Fiona Maddocks The Observer
FIREWORK-MAKER'S DAUGHTER
David Bruce, premiere Hull Truck 23 March 2013, ROH Linbury, UK Tour
"Bruce's vivid music, skilfully played by CHROMA and conducted by Geoffrey Paterson, mixes the colours of snake-charmer piccolo, gamelan and folk-inspired accordion to delicate effect."
Fiona Maddocks The Observer
"The ensemble features accordion and double percussion and the nine members of CHROMA play superbly, bringing out the wit and sense of fun as well as the drama of the music."

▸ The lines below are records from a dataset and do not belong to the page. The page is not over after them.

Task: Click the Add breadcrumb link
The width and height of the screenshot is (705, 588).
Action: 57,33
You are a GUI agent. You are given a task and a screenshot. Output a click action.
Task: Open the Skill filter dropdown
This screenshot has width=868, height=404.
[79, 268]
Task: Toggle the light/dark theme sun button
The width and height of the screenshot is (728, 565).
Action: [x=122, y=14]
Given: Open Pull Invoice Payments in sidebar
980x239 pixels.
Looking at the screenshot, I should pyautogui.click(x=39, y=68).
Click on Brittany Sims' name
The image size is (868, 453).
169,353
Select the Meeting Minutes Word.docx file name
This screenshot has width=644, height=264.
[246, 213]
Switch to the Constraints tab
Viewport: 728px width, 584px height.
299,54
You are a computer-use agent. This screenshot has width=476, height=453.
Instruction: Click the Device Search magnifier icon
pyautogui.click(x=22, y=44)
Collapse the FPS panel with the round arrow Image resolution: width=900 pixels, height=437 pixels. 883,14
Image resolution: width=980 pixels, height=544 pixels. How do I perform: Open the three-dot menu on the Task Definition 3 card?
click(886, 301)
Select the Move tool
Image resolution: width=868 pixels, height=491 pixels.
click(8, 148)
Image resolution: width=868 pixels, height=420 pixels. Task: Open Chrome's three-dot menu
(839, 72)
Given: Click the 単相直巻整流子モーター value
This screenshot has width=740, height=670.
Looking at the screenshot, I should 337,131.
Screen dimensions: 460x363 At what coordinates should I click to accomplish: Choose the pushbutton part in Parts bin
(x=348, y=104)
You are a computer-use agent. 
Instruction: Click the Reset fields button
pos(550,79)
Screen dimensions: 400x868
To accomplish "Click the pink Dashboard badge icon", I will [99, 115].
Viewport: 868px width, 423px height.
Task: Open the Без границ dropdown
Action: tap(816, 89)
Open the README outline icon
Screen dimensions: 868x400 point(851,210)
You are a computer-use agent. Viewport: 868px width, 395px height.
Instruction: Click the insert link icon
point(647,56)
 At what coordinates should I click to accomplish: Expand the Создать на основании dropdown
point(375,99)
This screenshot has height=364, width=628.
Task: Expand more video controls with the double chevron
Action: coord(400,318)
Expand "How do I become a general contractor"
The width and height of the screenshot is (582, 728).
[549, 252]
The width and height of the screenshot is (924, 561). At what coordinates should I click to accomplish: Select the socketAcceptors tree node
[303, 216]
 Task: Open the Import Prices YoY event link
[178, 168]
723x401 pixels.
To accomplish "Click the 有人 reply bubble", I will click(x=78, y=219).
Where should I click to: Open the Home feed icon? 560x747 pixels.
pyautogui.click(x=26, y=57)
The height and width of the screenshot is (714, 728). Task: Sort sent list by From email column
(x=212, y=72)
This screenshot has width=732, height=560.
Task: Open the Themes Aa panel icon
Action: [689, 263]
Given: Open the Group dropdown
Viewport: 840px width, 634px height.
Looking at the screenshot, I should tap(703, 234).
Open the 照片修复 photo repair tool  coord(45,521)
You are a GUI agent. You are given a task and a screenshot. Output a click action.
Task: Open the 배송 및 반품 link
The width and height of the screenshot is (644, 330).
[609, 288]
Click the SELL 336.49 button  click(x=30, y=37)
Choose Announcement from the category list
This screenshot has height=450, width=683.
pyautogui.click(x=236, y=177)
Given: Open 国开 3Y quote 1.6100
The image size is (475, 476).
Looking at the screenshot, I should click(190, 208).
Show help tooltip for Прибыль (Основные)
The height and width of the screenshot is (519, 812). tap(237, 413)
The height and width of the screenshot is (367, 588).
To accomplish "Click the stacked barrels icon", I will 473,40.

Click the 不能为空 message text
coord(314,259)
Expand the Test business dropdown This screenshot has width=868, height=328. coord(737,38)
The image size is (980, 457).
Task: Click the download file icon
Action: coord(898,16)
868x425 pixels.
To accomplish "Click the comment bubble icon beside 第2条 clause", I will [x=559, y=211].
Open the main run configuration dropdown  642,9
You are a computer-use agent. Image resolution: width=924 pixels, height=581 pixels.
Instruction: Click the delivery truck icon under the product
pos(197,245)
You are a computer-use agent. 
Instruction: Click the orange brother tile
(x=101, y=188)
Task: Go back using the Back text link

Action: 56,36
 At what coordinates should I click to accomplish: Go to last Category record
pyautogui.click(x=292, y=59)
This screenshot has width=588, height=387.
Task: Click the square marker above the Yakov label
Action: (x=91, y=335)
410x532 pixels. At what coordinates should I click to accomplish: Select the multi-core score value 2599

Ron Simpson, What's On Stage
"Bruce deserves credit for never musically talking down to his audience. His eclectic, glittering score serves the narrative perfectly, reflecting Pullman’s nonspecific Indo-Oriental locations. It’s very well played, each twist and turn skilfully negotiated by the ensemble CHROMA"
Graham Rickson, ArtsDesk
HEART OF DARKNESS
music Tarik O'Regan, words Tom Phillips ROH2/Opera East production at ROH Linbury November 2011
"Gooch was superbly served by the instrumentalists of CHROMA, whose accuracy, energy and mastery of various idioms, and sensitivity to the singers and the text, was exemplary...a thrilling new work"
Opera Today
"this is a terrific new work, intelligently staged and magnificently performed by some fine singers and by the richly committed instrumentalists of CHROMA."
classicalsource
"CHROMA, under Oliver Gooch, equip themselves admirably, their timbre maintaining a wonderful bite."
bachtrack
"Underpinning all this is a score of concise originality. Restless, leaping woodwind propel the narrative through the murky waters of the Congo, while interesting combinations of sonorities – double bass and classical guitar, for instance – trickle and bubble through the music. Just 14 instrumentalists keep the singers afloat on this quirkily beautiful raft, expertly steered by conductor Oliver Gooch."
The Observer
WIND IN THE WILLOWS
ROH Linbury Dec 2012 - Jan 2013
"Out of sight, the CHROMA chamber ensemble play the Martin Ward/George Butterworth score with a brio to match the antics onstage."
Neil Norman, The Stage
"the group alchemy of perfect collaborators, this delightful show has the stardust of unplanned magic over it. In this case you may actually have to kill to get a ticket, as the run of 30 performances is close to sold out."